(Dataset entries)
*** Begin section ***
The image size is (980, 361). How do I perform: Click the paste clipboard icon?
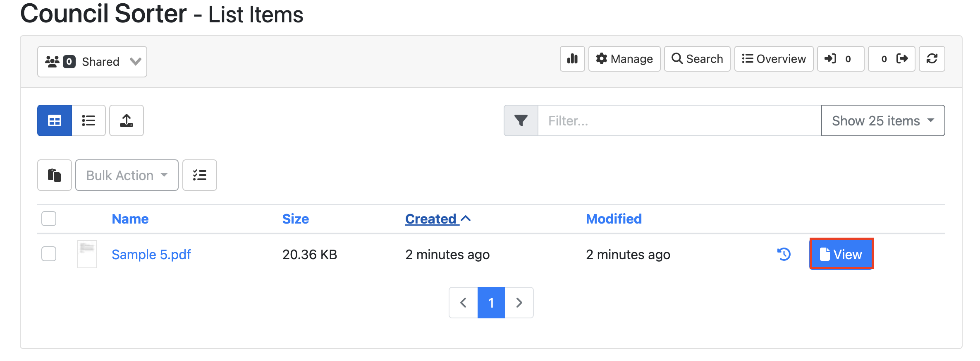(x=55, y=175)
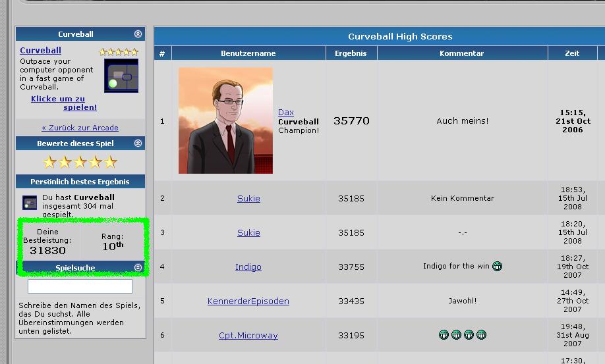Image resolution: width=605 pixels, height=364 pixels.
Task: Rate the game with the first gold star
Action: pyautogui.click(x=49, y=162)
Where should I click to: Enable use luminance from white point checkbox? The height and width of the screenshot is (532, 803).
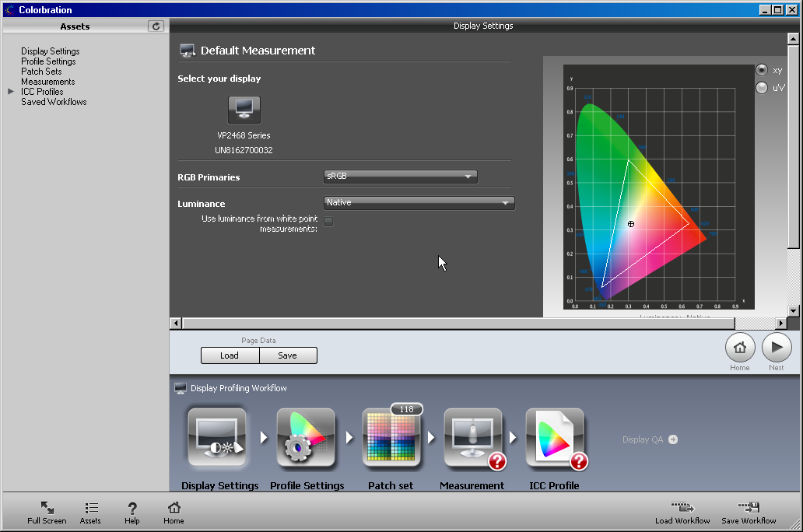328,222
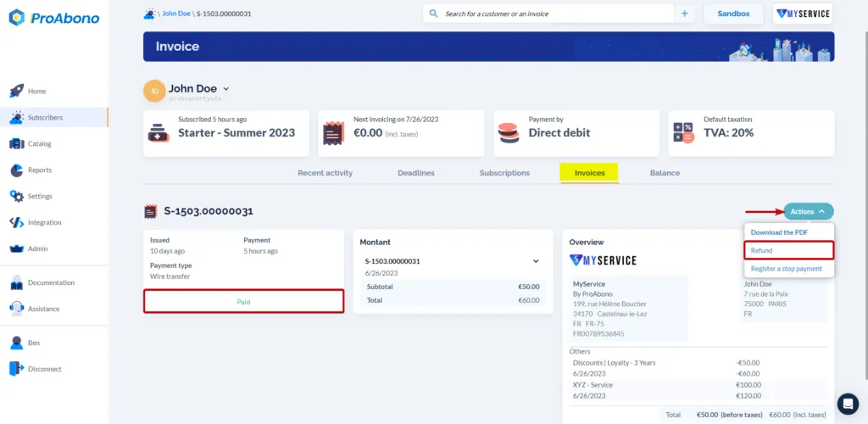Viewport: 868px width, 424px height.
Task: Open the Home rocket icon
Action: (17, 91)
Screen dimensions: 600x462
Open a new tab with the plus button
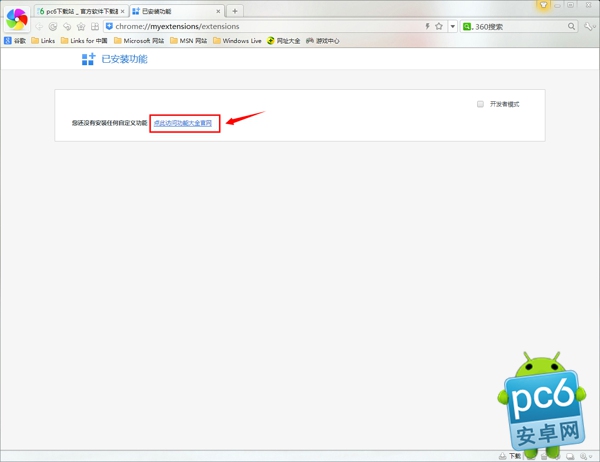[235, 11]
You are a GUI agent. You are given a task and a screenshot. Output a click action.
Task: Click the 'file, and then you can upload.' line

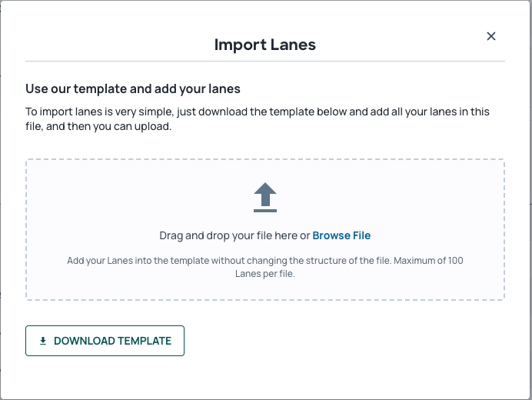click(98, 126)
*** End section ***
**Directions for this task:** Retype each line above precisely, please. Skip anything that is a picture.

**Task output:**
The image size is (980, 361). How do I perform: Click the paste clipboard icon?
(x=55, y=175)
Image resolution: width=605 pixels, height=364 pixels.
Task: Rate the game with the first gold star
Action: pyautogui.click(x=49, y=162)
Where should I click to: Enable use luminance from white point checkbox? The height and width of the screenshot is (532, 803).
328,222
Viewport: 868px width, 424px height.
Task: Open the Home rocket icon
Action: (17, 91)
Screen dimensions: 600x462
Open a new tab with the plus button
[235, 11]
You are a GUI agent. You are given a task and a screenshot. Output a click action.
Task: Click the 'file, and then you can upload.' line

click(98, 126)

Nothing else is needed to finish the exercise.